## Texto de origen

◇ ◇ ◇ ◇ ◇

¿Se puede hablar de las “hemorragias sociales” de California y del crimen de Charles Manson a través de dos vestidos? ¿Vale usar gafas de sol mientras se reportea sobre una niña de jardín de infantes consumidora de drogas? ¿Es lícito ir a El Salvador a narrar la muerte diaria y después posar para marcas como Gap o Celine? ¿Qué hacía una típica mujer oriunda de California, a la que fotografiaban con un vestido ajustado delante de un auto de lujo, cubriendo una campaña electoral en Estados Unidos? ¿Puede alguien escribir en Vogue y terminar siendo una referente del nuevo periodismo? Joan Didion mantuvo en su escritura, pero también en su figura, una convivencia pacífica entre lo que muchas veces se asumen como mundos opuestos: uno estético frente a otro más descarnado. Lejos de elegir o autocercenarse, hizo síntesis.  

1.

Didion es, antes que todo, una daga incrustada en la retina; primero entra por los ojos. Su imagen, icónica, en cualquiera de sus versiones, es difícil de olvidar; la de pañuelo en la cabeza y lentes oscuros, la del vestido largo entallado posando con un cigarrillo en la mano frente al Corvette Stingray amarillo o sentada fumando con su hija en el regazo, la de las dos trenzas con la familia típica y el perro en su casa de Malibú (donde Harrison Ford fue su carpintero), la del plano americano en blanco y negro en la que lleva un jersey cuello alto y oscuro. Lo que se ve no es la belleza mainstream, es el semblante de un icono que se fija, que perdura. Por su rostro, su mirada, pero también por sus manos. Escritora “cool”, “elegante”, “icónica”, “it-girl intelectual” son adjetivos que ni siquiera las críticas literarias más agudas evitan. En cualquier caso, su imagen no pasa desapercibida y su estética invita a agarrarse cual niño tomado de la sortija de una calesita. ¿No es este acaso un envidiable capital?

2.

Si me apuran, diré que, en el mundo actual, su estética impulsa a leerla. Las editoriales entendieron rápido ese efecto que causa la “estética Didion”. Las portadas y contratapas de sus libros usaron su imagen (¿A cuántos escritores le sucede?). Y si me apuran un poco más diré que bienvenidas las lecturas de libros que llegan empujadas por ese efecto visual. “Un hombre me preguntó una vez si me gustaba leer a Joan Didion, ‘como a todas las demás chicas inteligentes’.’¡Sí! -le dije- Pero solo porque me gusta el color de las portadas de los libros’. Él no se rió, pero yo sí”, ironizó con algo de verdad la escritora Claire Luchette. Las portadas de libros, pero también lemas como “Leer es cool”, “Don’t look for Love, look for books”, “Preferiría estar leyendo”, “Born to read, forced to work” o toda la señalética impresa en ropas, en tote bags —el lector contemporáneo gusta mucho de las tote bags, y lo mío es un testimonio propio no una risa irónica— o merchandising vario que grite ‘soy un/a lector/a’, son parte de cierta libidinazación de la lectura. En esa línea, hay portadas más fotografiables que otras y más instagrameables que otras, como son las de Didion que aparecieron en películas o entre las lecturas de famosas. Claro, ese es el mundo tal cual es —por enquanto— y no necesariamente como nos gustaría que sea, pero si activa el deseo lector, ¡avanti!

◇ ◇ ◇ ◇ ◇

## Datos en bruto
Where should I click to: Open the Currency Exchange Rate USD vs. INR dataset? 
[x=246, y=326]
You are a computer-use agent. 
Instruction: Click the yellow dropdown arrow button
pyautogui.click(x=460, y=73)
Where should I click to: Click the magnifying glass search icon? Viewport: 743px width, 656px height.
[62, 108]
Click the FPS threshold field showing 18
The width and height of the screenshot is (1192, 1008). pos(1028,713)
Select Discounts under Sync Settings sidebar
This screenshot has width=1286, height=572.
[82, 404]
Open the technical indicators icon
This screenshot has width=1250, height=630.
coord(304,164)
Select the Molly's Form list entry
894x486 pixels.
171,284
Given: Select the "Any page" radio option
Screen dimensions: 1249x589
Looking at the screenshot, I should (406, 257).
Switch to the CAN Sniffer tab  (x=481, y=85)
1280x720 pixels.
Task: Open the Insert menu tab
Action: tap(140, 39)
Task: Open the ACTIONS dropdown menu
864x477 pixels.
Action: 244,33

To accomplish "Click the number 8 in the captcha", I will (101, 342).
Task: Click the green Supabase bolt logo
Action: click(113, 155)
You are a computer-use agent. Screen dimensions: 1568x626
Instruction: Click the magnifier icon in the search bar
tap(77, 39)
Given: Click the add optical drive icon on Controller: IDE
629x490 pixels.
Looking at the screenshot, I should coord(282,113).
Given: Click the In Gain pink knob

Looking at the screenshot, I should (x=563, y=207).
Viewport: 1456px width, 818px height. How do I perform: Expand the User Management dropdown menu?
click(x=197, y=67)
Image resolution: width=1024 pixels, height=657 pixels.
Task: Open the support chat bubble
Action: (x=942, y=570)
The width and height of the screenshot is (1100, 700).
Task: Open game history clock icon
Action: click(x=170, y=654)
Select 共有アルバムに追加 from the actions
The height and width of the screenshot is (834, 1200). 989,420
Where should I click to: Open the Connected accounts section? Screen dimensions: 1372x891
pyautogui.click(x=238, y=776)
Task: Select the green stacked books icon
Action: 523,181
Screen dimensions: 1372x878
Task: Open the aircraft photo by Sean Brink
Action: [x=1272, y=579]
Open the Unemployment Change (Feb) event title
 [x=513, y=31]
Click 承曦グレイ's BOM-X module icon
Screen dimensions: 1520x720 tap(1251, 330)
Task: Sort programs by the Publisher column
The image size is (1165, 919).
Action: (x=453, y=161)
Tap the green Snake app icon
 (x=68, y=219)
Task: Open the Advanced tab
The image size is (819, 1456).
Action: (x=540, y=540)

◇ ◇ ◇ ◇ ◇

## Qué se pide
En el texto sobre Joan Didion, ¿quién fue el carpintero de su casa de Malibú? Las entradas son un material independiente del texto.

## Tarea resuelta
Harrison Ford.